I some time ago got a very helpfull advice from a fellow orchidist: spray the plants with a solution of 1 ltr water, 1 tbs (clear) dishwashing liquid and 15-20 ml paraffin oil (normally used for lamps or for lightening grill coals). This is as efficient a mean as it is cheap...both for treating mealy bugs, scale and mite infestations. Actually working far better than the former, now prohibited remedies!
And I've since learned that a combination of 100% Dragon blood (Croton lechleri) and cinnamon powder can help so that rot doesn't get completely out of hands. Both unfortunately too late to save my premium parishii!

Well, one day when I retire from the mental health services, I might put up shop as Orchid Grief Counsellor, and I'm sure that my loosing this particular plant and the others that followed suite, would then come in handy as valuable experiences!


----------



## jokerpass (Jun 11, 2020)

So jealous... both are beautiful....my Paph rothschildianum have another 3 years to go I think before it will bloom.
Paph parishii is m all time favourite Paphs, hard to find and hard to grow.
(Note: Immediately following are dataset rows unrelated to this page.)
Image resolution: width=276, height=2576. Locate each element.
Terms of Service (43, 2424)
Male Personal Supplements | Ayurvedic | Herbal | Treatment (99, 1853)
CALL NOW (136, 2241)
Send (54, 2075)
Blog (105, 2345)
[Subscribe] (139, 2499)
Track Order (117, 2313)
I had 2 Paph parishii, I only have 1 now, still have a long way to go.
It is good to know that Paph parishii can be grown well and bloom well on a windowsill at a relatively warm temp. Do you dry Paph parishii out between each watering? I killed my first Paph parishii (which probably would have bloomed within 12 months) close to 10 years ago, when I watered a little bit too much in September.


----------



## Guldal (Jun 12, 2020)

GuRu said:


> Jens, I assume the Paph. parishii is the plant you lost by your 'special treatment'. The loss of this plant must have been a great shock. But live goes on and hopefully the Paph. rothschildianum is still 'alive and kicking'.



Thank you for your commiserations, Rudolf!


----------



## Marco (Jun 12, 2020)

Fantastic display on the parishii. 

I also love the roth. 

I wish i had space for a nice paph multi or two


----------